PROBLEM
Please copy the listing below verbatim, starting at its first line and ending at the line that contains "[x=100, y=211]".
════════════════════
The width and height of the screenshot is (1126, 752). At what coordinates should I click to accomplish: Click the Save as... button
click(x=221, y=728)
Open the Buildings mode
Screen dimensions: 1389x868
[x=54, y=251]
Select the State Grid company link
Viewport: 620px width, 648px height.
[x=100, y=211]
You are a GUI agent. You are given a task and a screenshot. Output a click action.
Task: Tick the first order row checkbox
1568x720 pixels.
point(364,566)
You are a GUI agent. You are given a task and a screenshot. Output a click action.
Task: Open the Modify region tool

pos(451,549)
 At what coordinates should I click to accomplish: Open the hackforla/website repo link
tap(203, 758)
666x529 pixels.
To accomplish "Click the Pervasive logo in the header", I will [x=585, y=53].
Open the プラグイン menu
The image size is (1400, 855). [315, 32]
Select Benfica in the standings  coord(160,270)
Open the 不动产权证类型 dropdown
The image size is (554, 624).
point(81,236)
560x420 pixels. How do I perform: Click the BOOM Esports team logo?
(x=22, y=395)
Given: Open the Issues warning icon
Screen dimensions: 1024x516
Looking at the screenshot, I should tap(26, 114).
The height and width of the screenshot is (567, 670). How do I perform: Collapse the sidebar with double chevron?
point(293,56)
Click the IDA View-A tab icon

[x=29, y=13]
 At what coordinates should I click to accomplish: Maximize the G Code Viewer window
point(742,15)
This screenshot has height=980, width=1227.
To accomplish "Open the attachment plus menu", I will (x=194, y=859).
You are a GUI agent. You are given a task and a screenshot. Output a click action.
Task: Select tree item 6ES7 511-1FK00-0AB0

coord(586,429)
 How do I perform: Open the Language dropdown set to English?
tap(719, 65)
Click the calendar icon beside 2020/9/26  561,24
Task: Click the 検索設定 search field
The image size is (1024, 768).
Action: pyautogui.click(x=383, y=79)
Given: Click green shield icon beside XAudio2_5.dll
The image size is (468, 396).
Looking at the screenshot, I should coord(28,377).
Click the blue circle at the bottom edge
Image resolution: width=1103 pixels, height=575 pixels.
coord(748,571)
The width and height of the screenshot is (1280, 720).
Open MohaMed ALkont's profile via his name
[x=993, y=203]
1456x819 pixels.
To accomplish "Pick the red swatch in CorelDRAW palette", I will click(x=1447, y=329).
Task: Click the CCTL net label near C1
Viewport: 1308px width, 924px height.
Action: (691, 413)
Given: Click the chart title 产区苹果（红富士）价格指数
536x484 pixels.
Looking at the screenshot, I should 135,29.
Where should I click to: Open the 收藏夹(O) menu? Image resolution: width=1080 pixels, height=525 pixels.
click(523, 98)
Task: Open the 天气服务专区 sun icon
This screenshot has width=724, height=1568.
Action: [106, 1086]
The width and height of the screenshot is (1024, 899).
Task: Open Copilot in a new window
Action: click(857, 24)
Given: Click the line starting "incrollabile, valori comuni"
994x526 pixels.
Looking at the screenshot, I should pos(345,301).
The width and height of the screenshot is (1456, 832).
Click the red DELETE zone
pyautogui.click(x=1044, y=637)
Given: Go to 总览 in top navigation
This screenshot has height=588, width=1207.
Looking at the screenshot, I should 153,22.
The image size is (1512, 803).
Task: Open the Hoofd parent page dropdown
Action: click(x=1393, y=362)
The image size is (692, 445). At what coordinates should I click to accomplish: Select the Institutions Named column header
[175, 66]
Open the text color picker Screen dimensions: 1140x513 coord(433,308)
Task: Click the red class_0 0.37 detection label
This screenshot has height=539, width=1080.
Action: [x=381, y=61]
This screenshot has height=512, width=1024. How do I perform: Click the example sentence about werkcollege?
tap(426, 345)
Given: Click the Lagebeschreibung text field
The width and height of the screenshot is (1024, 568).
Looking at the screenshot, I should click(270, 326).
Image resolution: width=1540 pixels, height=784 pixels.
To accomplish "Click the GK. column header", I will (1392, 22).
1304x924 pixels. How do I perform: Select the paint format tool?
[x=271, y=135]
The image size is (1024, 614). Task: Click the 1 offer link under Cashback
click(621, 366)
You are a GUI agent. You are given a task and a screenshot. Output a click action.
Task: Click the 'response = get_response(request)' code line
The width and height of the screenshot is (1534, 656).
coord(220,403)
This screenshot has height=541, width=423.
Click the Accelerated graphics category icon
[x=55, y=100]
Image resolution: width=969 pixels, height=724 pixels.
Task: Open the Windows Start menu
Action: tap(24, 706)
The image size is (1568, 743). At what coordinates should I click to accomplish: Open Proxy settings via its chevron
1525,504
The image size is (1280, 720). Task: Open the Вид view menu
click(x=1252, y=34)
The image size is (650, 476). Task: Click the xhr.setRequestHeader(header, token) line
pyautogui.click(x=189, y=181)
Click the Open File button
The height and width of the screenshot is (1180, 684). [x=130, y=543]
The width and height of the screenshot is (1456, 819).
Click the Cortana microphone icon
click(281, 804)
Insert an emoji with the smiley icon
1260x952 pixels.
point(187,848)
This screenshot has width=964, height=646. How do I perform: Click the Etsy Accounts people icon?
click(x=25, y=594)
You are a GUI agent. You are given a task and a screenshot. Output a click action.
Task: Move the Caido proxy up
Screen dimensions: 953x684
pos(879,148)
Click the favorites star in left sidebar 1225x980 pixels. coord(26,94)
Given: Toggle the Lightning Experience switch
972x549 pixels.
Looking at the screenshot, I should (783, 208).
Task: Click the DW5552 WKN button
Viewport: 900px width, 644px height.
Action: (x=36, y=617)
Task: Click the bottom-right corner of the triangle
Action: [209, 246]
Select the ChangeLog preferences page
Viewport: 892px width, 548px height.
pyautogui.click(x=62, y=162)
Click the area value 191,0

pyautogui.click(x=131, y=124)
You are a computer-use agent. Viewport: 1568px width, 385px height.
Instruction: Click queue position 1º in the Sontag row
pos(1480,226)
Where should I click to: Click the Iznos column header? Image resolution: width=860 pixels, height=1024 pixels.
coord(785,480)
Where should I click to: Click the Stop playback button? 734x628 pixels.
════════════════════
THE OUTPUT
The width and height of the screenshot is (1126, 752). At what coordinates should I click to accomplish: Click the Save as... button
click(x=221, y=728)
Open the Buildings mode
Screen dimensions: 1389x868
[x=54, y=251]
Select the State Grid company link
Viewport: 620px width, 648px height.
[x=100, y=211]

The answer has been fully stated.